What you produce should be the lines from the line containing "Task: Toggle the" through the last line below, both ends included, reproduced exactly and without pictures.

Given records: Begin

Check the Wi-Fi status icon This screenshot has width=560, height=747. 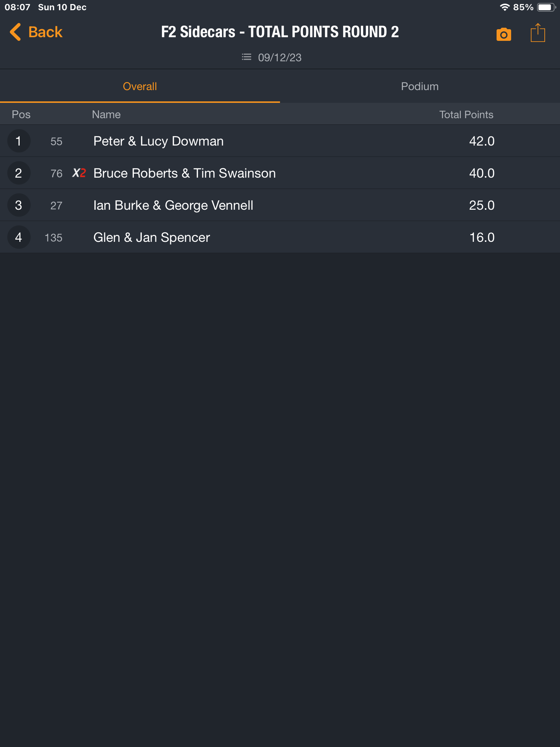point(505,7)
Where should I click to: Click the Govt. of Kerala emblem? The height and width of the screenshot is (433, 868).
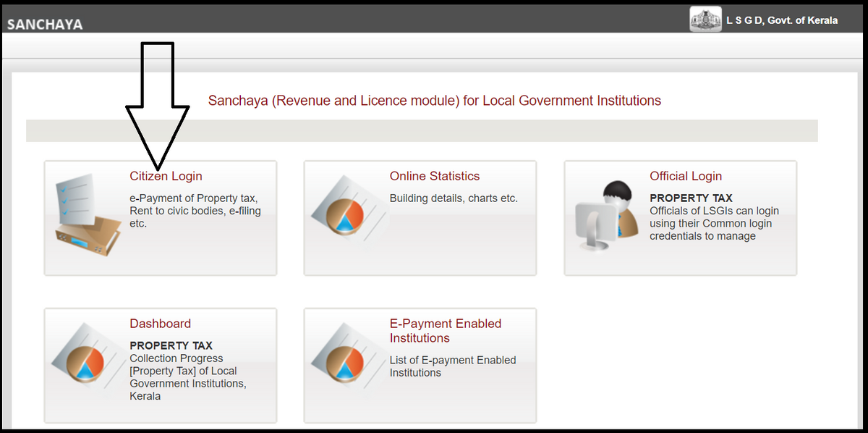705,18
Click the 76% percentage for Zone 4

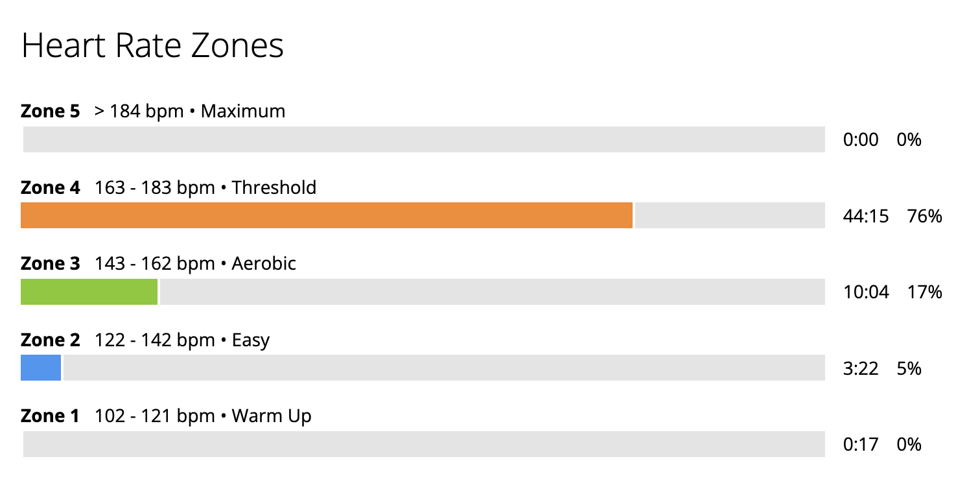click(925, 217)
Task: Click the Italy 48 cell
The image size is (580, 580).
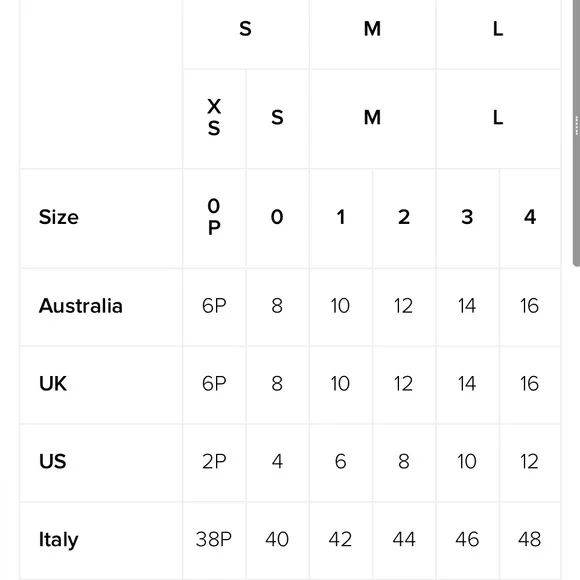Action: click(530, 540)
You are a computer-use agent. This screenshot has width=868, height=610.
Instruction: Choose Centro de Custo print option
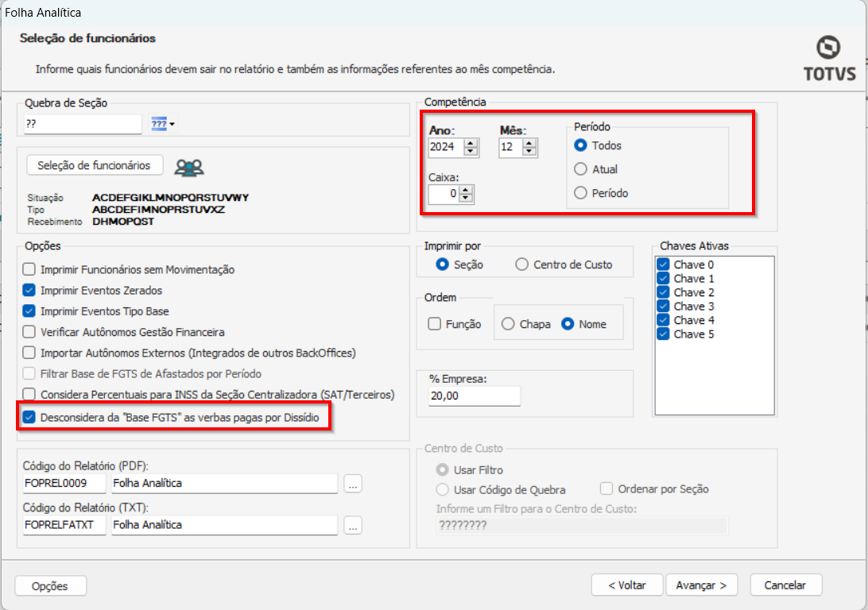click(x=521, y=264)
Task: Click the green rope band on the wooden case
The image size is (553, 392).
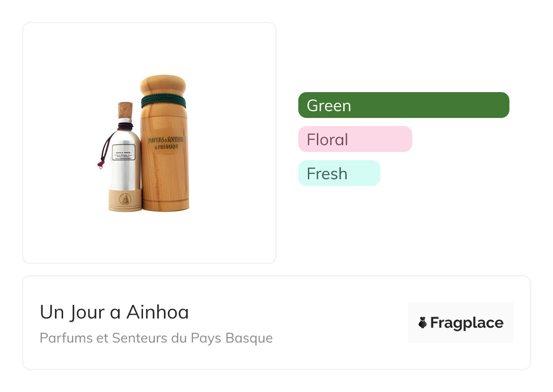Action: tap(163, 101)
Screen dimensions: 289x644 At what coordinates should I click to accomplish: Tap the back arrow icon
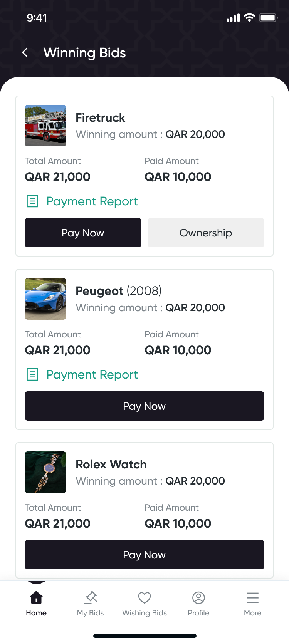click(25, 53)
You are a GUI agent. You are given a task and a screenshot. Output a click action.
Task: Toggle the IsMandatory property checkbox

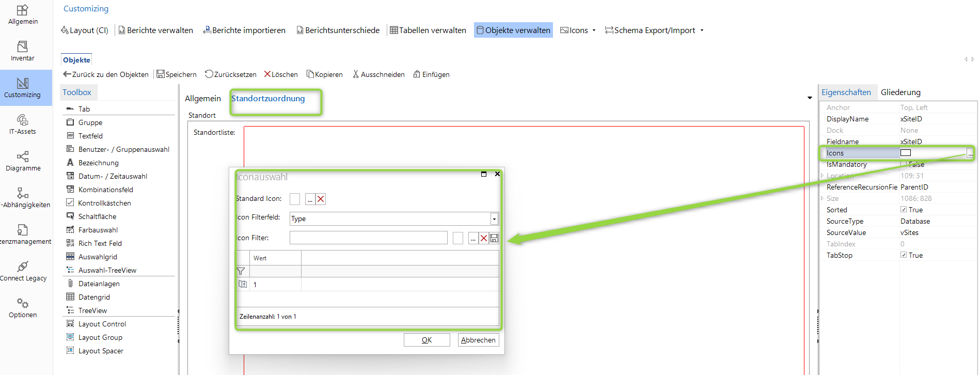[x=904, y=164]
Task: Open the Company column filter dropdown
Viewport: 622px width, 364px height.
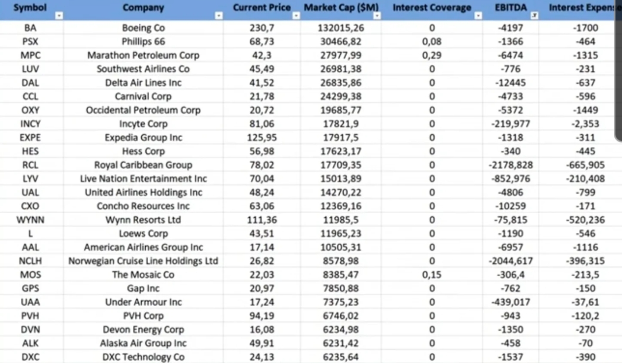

Given records: End

Result of the exercise =>
Task: Toggle the IsMandatory property checkbox

[x=904, y=164]
Task: Open the Company column filter dropdown
Viewport: 622px width, 364px height.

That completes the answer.